Is the Regulated Monopoly Model Really So "Progressive"?
I attempted to post a response, but Matt's stupid comment system -- once again -- ate my comment. So here it is:
This is waaaaay too simplistic. Easy example: go back in history and think about The Jungle and what the spate of food safety laws eminating from that did to “Mom and Pop” meat production and competition in general in that industry. Killed it b/c the large cartels were best structured to conform and comply with new food safety regulations. Obviously the cartels consciously used this legislation and the legislative process to help kill the competition. Yet this was all for the public benefit.
Sometimes a well-regulated industry with minimal competition is the best outcome. Think of “natural monopolies” — e.g. public utilities — from micro 101.
You could make a case (although I wouldn't agree with it) that regulated monopolies are a necessary evil in terms of their external effects. That is, in regard to minimal safety standards for some goods and services.
But in terms of their internal culture, they are clearly evils. The regulated monopoly model is a very poor approach to cost control, because of all the assumptions regarding institutional culture that are taken for granted by both the regulatory agencies and regulated firms. I strongly recommend Paul Goodman's contrast (in People or Personnel) between ad hoc, bottom-up, self-managed organizations and the hegemonic norm of the giant corporation or government agency. The latter has prestige salaries, Weberian work rules, management featherbedding, mission statements, and everything else that's pathological about pointy-haired bossdom. The regulated monopoly is likely to have a high-overhead, cost-plus culture very much like the Pentagon contractors, which gave us the $600 toilet seat. And by its very nature, as Seymour Melman pointed out in his analysis of the military-industrial complex, cost-plus pricing systems like those that prevail in "regulated monopolies" create very perverse incentives for cost maximization. You wind up with internal organizational cultures like something out of "Brazil." The regulators who set the prices for the "regulated" monopoly are unlikely to squeeze out such bureaucratic overhead and management self-dealing, because regulators and regulated are both middle-aged white men who went to the same schools, share the same general institutional culture, wear suits and carry briefcases to work, etc. So most of the stuff that inflates overhead and causes stuff to cost 300% more than necessary is stuff that they accept as normal and it never occurred to them to question.

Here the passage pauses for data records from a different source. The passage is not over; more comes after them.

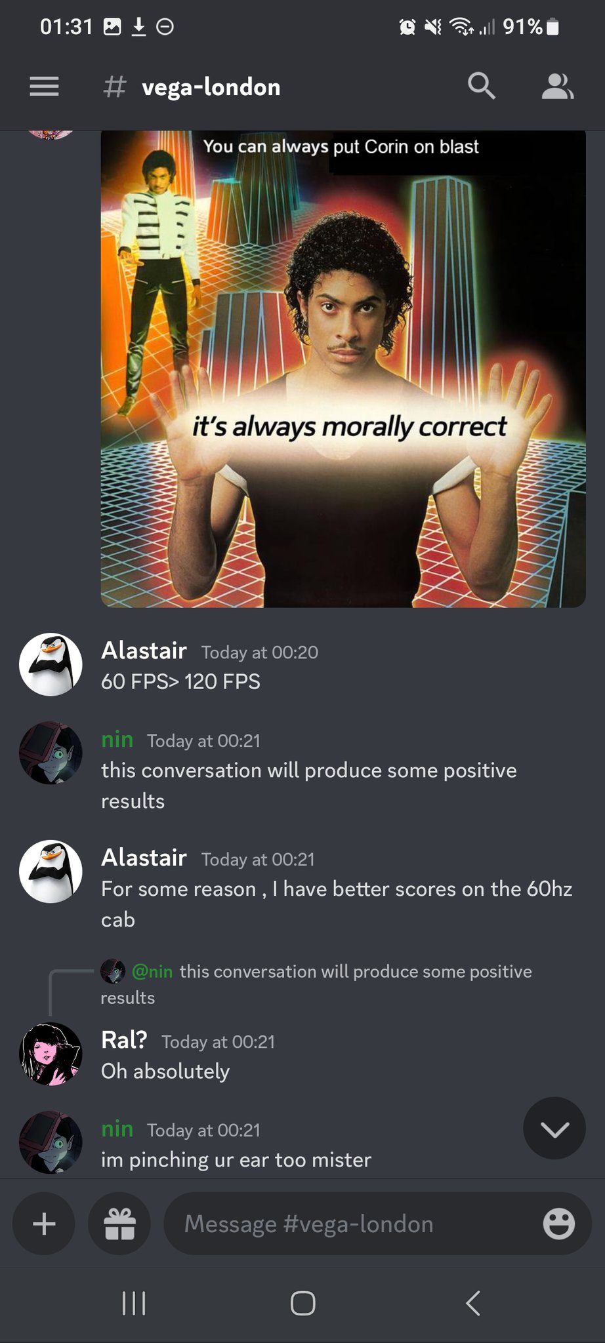Open the plus attachment button
605x1343 pixels.
click(x=44, y=1224)
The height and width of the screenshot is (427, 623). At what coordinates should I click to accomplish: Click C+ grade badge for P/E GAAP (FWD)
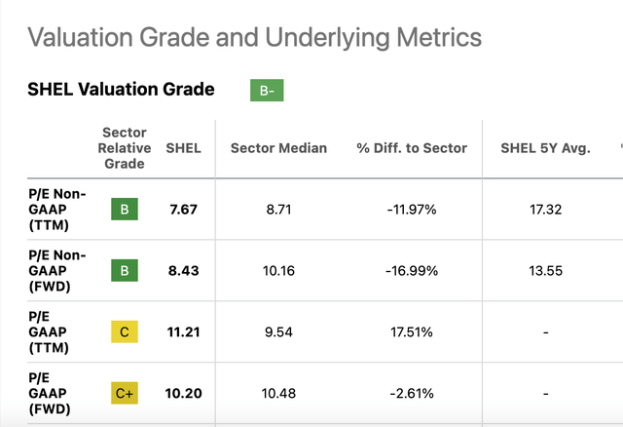[x=125, y=393]
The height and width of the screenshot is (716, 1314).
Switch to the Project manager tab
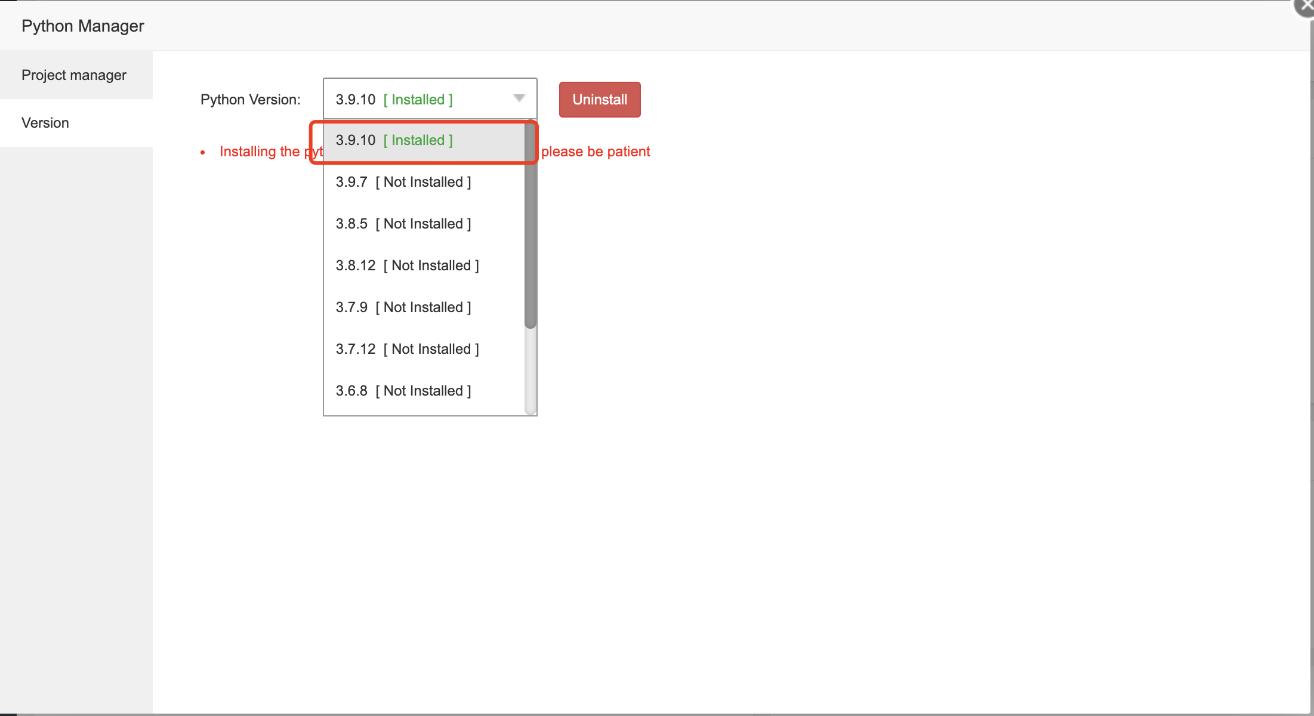(x=74, y=75)
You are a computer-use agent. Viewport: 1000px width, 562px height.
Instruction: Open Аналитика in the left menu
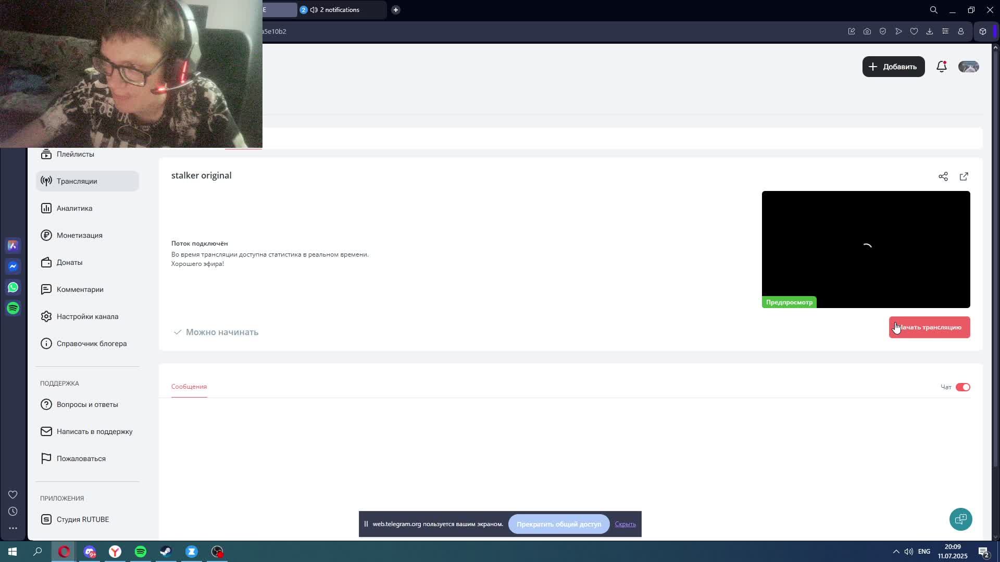click(74, 208)
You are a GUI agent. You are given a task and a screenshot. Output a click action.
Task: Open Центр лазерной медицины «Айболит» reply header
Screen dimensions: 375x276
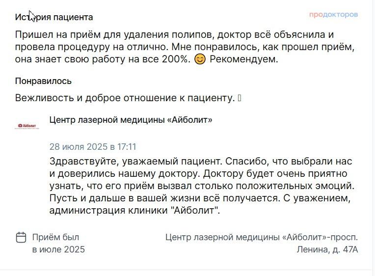(131, 120)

Mark R.'s position is a classic example of mainstream liberalism's Schumpeterian approach, which I described in "Thermidor of the Progressives": Only the large, bureaucratic, hierarchical and managerialist organization can afford to be "progressive," because only it possesses the market power to price above marginal cost and thereby pass the costs of its "progressive" culture along to the consumer. So you have the ideal of postwar Consensus Capitalism, where it's OK that GM owns the entire economy so long as Michael Moore's dad has a good union job, and it's OK that the "professional" gatekeepers at the Big Three control everything you watch so long as they're constrained by a Fairness Doctrine.
What it amounts to is that the state imposes artificial scarcity rents and artificial capital and overhead costs on the performance of every imaginable function, and it takes several times as many labor hours to produce our standard of living than is technically necessary; but everybody has 40 hr/week jobs with good benefits (even though most of their work hours are the equivalent of digging holes and filling them back in, or extra steps in a Rube Goldberg machine).